OCR for PDF that is already half readable

tamara6 · March 30, 2025, 9:01pm

I have a pdf document (a downloaded dissertation from Proquest) that seems to be partially an image and partially a text layer. I am a new DT user (I have the Pro edition). DT tells me that the document is PDF+Text, and it gives me a word count. I had DT convert it to a text file. The first part of the text file is gibberish, but the second part (which seems to be an appendix to the dissertation) is readable in the text file. Also, words that are in this second part can be searched and found using the in-document search function (in the inspector on the right side of the window). Words previous to this appendix (such as “abstract”) - which I can see - are not searchable.

If I open the downloaded PDF in Preview, the same thing happens - I can search for words in the appendix, but not in the rest of the document.

Since most of the document is clearly not readable, I chose Data > OCR > to searchable PDF. It looks like it is processing, up until it gets to the pages that are already readable, and then it stops, and it does not save a version that is readable for all pages.

So… I’m not sure what to do. I’m sure I could actually print (on paper) the whole dissertation, scan it in, and then do an OCR on it. But that wastes a lot of paper. Is there another way? Is there a way to delete the text layer that is already there? Or have Preview save an “image only” file, that then DT could do an OCR on to get a text layer for the whole document?

(I’m not sure if I have permission to upload the document here, since I downloaded it from behind a password protected site - but I’m happy to post the link if anyone thinks they can get to it and wants it)

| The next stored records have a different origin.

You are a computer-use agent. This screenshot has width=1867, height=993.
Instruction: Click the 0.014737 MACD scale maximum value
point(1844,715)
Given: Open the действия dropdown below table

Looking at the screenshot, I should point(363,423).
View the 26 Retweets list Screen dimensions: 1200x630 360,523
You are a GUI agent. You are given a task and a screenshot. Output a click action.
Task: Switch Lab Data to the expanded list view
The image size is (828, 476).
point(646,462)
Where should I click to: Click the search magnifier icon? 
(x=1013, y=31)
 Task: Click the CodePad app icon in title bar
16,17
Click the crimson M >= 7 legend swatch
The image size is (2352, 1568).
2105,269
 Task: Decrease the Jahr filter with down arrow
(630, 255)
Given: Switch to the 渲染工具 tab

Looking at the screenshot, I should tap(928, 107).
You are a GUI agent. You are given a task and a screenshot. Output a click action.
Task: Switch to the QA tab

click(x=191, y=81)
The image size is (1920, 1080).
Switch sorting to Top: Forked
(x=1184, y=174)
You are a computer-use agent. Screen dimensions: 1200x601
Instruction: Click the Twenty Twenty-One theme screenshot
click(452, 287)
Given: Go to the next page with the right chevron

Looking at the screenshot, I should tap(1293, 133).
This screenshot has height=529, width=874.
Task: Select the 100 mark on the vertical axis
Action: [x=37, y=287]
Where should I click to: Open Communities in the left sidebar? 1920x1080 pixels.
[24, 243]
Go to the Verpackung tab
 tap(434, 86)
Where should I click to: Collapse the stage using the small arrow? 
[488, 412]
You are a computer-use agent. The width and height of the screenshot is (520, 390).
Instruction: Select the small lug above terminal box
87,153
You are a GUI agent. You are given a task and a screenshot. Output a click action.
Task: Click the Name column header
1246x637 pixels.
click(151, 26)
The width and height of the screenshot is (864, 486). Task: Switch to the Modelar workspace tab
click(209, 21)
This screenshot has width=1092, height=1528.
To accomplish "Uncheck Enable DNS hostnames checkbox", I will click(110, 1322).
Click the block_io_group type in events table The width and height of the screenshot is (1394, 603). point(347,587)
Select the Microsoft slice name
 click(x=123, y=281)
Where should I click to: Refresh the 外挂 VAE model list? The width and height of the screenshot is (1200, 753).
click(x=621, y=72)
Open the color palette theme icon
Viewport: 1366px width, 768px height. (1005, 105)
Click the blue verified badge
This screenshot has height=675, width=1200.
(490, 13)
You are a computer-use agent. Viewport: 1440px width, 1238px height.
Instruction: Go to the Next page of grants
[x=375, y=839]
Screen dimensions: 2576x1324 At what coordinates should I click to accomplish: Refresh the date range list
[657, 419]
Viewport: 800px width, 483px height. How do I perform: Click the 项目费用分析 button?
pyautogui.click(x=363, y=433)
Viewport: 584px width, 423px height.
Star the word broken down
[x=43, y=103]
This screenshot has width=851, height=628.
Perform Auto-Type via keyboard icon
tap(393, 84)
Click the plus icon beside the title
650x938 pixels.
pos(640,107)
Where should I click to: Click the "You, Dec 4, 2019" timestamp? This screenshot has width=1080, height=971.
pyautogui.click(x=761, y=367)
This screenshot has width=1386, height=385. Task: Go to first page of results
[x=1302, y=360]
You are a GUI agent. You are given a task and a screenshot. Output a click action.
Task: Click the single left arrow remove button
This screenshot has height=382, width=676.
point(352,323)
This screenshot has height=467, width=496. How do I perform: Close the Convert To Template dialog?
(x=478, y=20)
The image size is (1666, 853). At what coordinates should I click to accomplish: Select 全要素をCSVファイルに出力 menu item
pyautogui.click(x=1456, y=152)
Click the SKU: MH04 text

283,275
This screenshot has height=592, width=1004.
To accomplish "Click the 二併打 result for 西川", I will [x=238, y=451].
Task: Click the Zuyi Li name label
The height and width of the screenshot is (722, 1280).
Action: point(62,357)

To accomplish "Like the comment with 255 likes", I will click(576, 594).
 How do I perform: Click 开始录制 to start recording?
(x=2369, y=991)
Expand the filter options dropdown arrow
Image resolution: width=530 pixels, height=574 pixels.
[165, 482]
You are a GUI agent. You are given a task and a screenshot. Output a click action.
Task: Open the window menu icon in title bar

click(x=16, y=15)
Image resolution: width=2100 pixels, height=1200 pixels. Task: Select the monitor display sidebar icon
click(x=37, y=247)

I should add that I’m on an M3 macbook air running sonoma, and have DT 3.9.8

Thanks!

BLUEFROG · March 30, 2025, 9:52pm

Welcome @tamara6

Hold the Option key and choose Help > Report bug to start a support ticket.

kewms · March 31, 2025, 12:54am

Split the PDF at the last unreadable page, and then OCR the first half?

tamara6 · March 31, 2025, 11:29pm

That is exactly what I did, and it worked well.